A few years back, there was a minor flurry of worry about how scientists at the Brookhaven National Laboratory in New York were doing experiments that might destroy the Earth. The lab has a particle accelerator, a device designed to (duh) accelerate particles. They smash the subatomic critters together, and watch what happens. A lot of insight into nature comes out of such things, and labs such as Brookhaven have greatly increased our knowledge.
Well, some folks were concerned that the Mad Scientists at Brookhaven might accidentally create a black hole, which would then fall into the Earth, and eat it up atom by atom. Eventually the entire planet would get munched by the black hole, and we'd all die.
At the time, I thought this was silly. No scientist would ever do such a thing! They'd never get another grant.
Closeup of a black hole
Well, this has turned up again. A scientist at Brookhaven has speculated that a recent experiment might just have created a black hole. Now, my knowledge of the particular experiment in question is limited to that article I just linked, so don't go asking me about quantum tunneling phase dispersive chronosynclastic infundibula. The stuff I study tends to be quite a bit bigger than your average neutron.
But I suspect that there are plenty of otherwise mundane explanations to the puzzling results of the Brookhaven experiment outlined in that news article. Not that I know what they are. But I'd just love to be near a water cooler at Brookhaven right now. I can imagine what they're chatting about.
Was a black hole created? I don't know. But if there was, I am not terribly concerned. For one thing, higher-energy particles than what they do at Brookhaven hit the Earth relatively often. If these created black holes, and they were dangerous, the Earth would have been toast a few billion years ago. The fact that we are still here attests to this being benign. How many people do you know who have been killed by a quantum black hole?

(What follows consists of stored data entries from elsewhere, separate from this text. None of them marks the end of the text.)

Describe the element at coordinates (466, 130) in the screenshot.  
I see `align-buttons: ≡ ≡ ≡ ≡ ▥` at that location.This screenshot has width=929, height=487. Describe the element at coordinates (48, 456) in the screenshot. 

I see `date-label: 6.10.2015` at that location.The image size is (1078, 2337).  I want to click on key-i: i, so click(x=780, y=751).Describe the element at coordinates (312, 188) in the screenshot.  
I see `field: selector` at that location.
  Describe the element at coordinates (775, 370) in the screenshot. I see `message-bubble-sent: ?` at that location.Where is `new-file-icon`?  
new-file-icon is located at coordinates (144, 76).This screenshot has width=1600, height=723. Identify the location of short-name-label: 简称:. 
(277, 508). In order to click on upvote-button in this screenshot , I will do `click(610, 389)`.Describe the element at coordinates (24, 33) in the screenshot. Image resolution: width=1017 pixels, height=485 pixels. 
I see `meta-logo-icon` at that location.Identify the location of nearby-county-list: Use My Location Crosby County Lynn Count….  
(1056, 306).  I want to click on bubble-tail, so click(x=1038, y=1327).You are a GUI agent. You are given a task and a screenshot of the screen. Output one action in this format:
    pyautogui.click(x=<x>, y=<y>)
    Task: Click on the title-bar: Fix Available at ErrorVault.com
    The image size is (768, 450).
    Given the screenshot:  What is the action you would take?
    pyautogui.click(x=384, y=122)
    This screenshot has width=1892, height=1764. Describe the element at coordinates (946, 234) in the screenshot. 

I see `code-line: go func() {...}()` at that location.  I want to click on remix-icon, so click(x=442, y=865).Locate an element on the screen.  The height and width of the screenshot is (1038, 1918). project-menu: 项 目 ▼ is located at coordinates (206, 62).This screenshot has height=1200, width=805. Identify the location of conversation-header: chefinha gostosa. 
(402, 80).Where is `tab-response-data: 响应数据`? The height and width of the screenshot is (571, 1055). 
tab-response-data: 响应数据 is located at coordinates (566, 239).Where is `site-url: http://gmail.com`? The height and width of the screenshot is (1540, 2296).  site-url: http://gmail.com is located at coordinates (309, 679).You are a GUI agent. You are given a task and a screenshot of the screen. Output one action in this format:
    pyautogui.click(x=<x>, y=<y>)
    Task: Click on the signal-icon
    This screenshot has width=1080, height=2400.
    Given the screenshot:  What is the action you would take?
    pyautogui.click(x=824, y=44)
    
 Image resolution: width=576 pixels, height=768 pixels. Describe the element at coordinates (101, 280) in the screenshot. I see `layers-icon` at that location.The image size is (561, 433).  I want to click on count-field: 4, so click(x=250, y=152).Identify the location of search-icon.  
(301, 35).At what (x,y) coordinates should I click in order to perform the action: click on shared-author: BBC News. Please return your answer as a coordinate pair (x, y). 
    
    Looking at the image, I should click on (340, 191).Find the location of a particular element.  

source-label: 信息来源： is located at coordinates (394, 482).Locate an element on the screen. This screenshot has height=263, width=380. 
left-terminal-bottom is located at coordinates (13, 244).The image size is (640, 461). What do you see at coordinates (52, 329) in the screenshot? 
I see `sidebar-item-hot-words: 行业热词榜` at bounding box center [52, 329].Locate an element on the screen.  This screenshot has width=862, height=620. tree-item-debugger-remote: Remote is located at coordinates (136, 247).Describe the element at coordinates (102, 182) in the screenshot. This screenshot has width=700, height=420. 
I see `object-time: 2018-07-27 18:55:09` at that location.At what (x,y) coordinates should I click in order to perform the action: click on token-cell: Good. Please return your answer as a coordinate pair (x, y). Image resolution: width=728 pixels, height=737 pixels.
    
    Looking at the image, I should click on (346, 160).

Also, black holes this tiny evaporate before they can do any damage. Evaporate, you say? I thought they only got bigger! Well, read this, or read this, if you dig equations and higher-level stuff. Or just Google "Hawking radiation".
Still and all, I also expect two things: 1) lots of email about this, and 2) the anti-science websites will go nuts. "We're alllll gonna diiiiieeee!" So I'll ask it again: How many people do you know who have been killed by a quantum black hole?
I don't know of any, and I know lots of people who study black holes. So don't panic. If and when scientists can create a real black hole in the lab, you wont hear about it on silly anti-science websites. You'll hear about it on some silly scientist's blog.